Andy Murray-Novak Djokovic Australian Open Final Grand Slam Tennis Betting Preview

It is testament to the scale of the task that Andy Murray faces in attempting to overcome Novak Djokovic in the Australian Open Final on Sunday that bookmakers price the Scot as long as 4 to 1 to lift the trophy with Djokovic trading as a 1 to 6 favorite.

In many respects this pricing seems logical.

After all, Djokovic was victorious on the occasion of 21 of the players’ previous 30 meetings, he has beaten Murray 18 times in 25 hard-court matches, won six of the players’ last eight Grand Slam meetings and has not lost in the final of the Australian Open in five previous appearances.

Murray, meantime, has finished as a runner-up at Melbourne Park four times in the last six seasons and each of his last three Australian Open Final defeats came at the hands of Djokovic. Indeed, the Scot went down 7–6 (7–5), 6–7 (4–7), 6–3, 6–0 in this same fixture 12 months ago and the fact that Murray went on to lose five of six subsequent meetings with Djokovic in 2015 hardly bodes well for his chances of springing an upset on Sunday.

The value in backing Murray is further diminished when one accounts for the historically good form that Djokovic has been in for more than a year now. The 28-year-old won 84 times through 91 matches in 2015 (including 50 of 54 on hard-court), he progressed to the final of 15 of the 16 ATP Tour events that he entered (winning 11 times), won six Masters 1000 Series titles, and came within one match of completing a season slam.

In fact, Djokovic has now won 33 of his last 34 Grand Slam matches, he has lost one of his last 40 at the Australian Open and triumphed in nine of the 20 Grand Slam tournaments contested over the last five years, finishing as a runner-up six times. This level of dominance is almost historically unprecedented in the men’s game and Djokovic’s 89.29 win percentage at the Australian Open (win-loss: 50-6) is even superior to that of Roger Federer at Wimbledon.

That said, Djokovic showed real glimpses of vulnerability in both his last 16 and semi-final matches against Gilles Simon and Federer over the past week.

Simon, seeded 14, took the Serb to five sets last Sunday in a match in which Djokovic made 100 unforced errors, butchered 15 drop-shots off his backhand side, and converted only six of 25 break-points. Any player ranked inside the world’s top-20 should be beating an opponent guilty of such profligacy and Federer came very close to taking Djokovic into a decider from two sets down on Thursday.

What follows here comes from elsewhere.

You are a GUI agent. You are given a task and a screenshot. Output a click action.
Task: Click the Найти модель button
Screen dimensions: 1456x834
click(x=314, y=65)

It is also notable that both Murray’s U.S. Open triumph in 2012 and his Wimbledon win a year later came at the expense of Djokovic in the final and the Scot’s record of having won 77 times through 91 matches in 2015 (win-loss: 34-8 on hard-court) is second only to that of Sunday’s favorite.

If Murray is to win the Australian Open Final, he will have to play at his absolute best and hope that the favorite drops below his top-level. For if Djokovic performs to his potential on Sunday, he will win regardless of how well Murray plays and the odds reflect that.

The fact that just one of the players’ four previous Australian Open clashes have ended in straight sets (the 2011 final) makes backing the final to top the 3.5 set mark a saver at 8/13 while backing Djokovic to overcome Murray in four sets as he did in 2015 and 2013 looks good value at 5/2.